> _Task brief_
When a picture appears among the records, leave it out, and copy all else exactly.

Data supplied section start

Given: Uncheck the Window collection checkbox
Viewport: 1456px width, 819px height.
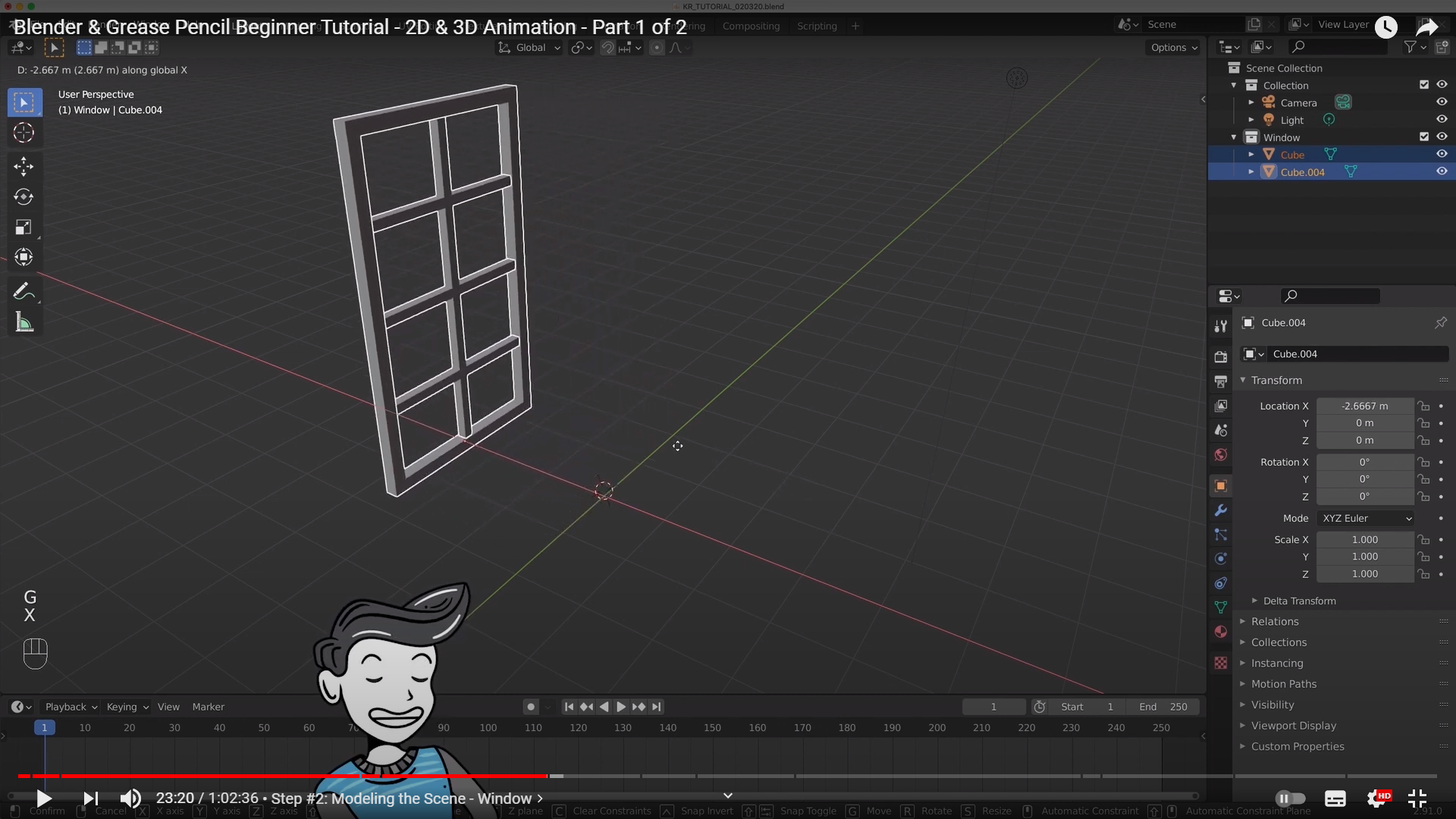Looking at the screenshot, I should click(1423, 137).
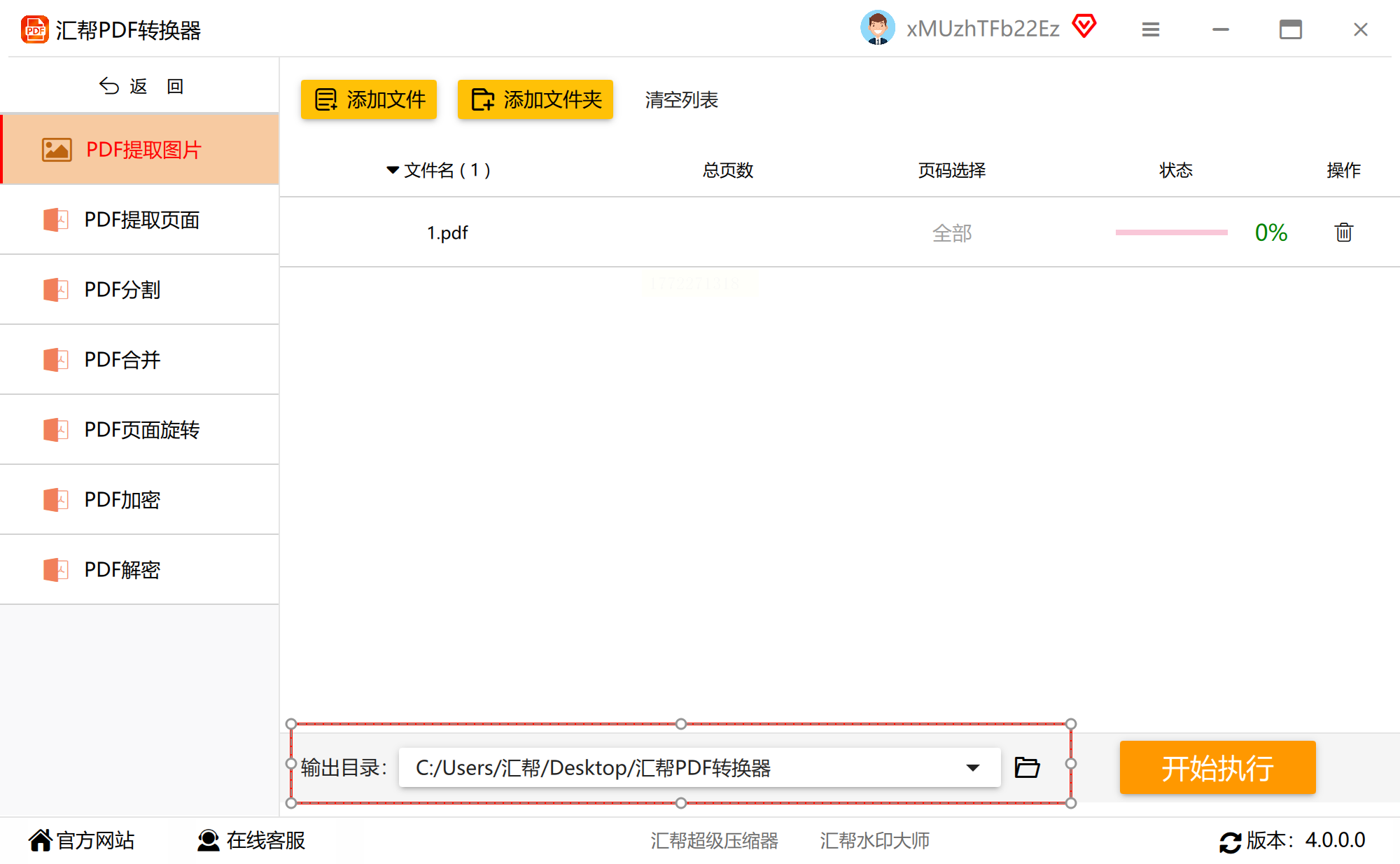
Task: Open the hamburger menu in title bar
Action: tap(1150, 29)
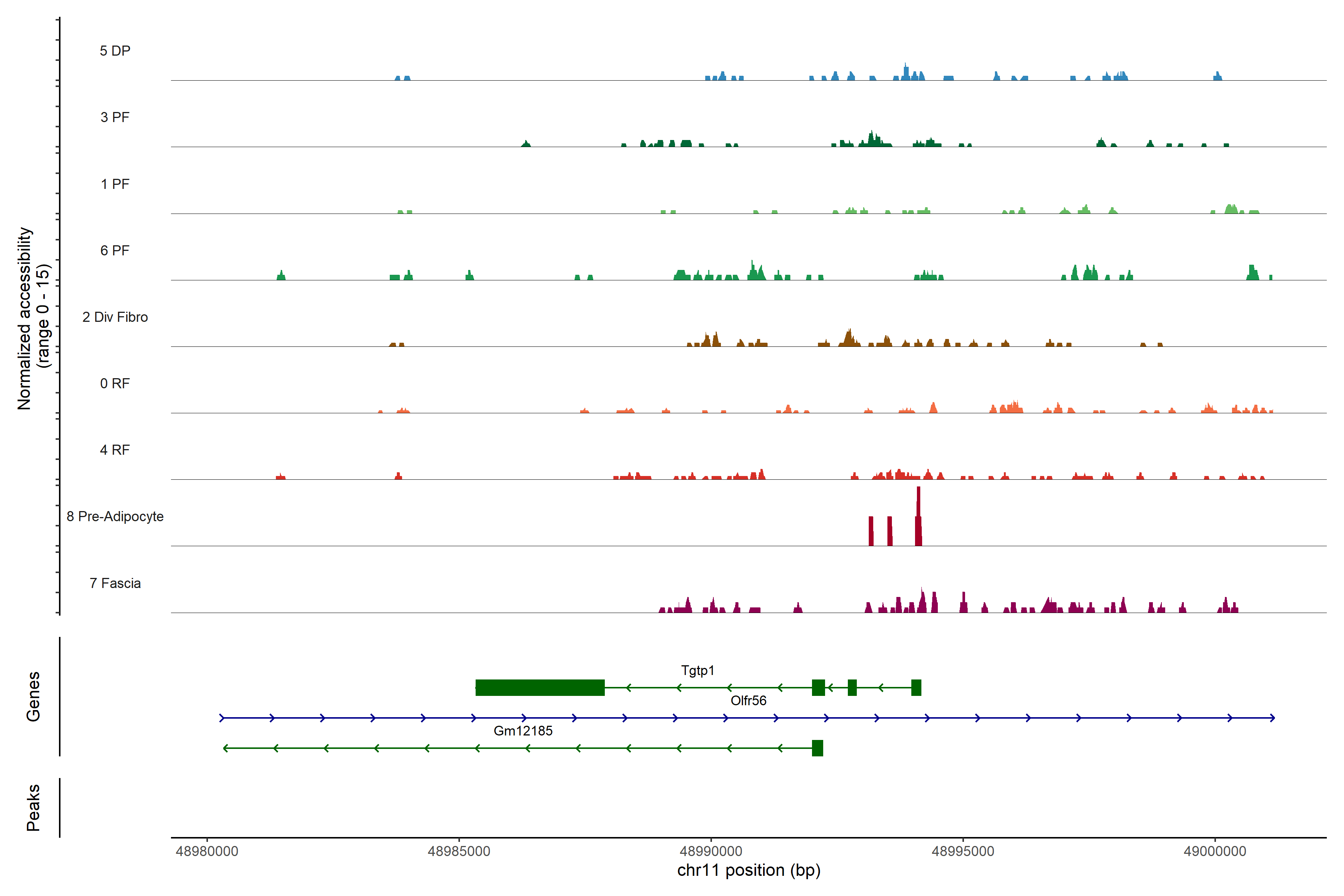Click the 0 RF track label

coord(115,383)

Data supplied section end

> _Completed exercise_
Given: Uncheck the Window collection checkbox
Viewport: 1456px width, 819px height.
Looking at the screenshot, I should click(1423, 137).
Task: Open the hamburger menu in title bar
Action: tap(1150, 29)
Click the 0 RF track label

coord(115,383)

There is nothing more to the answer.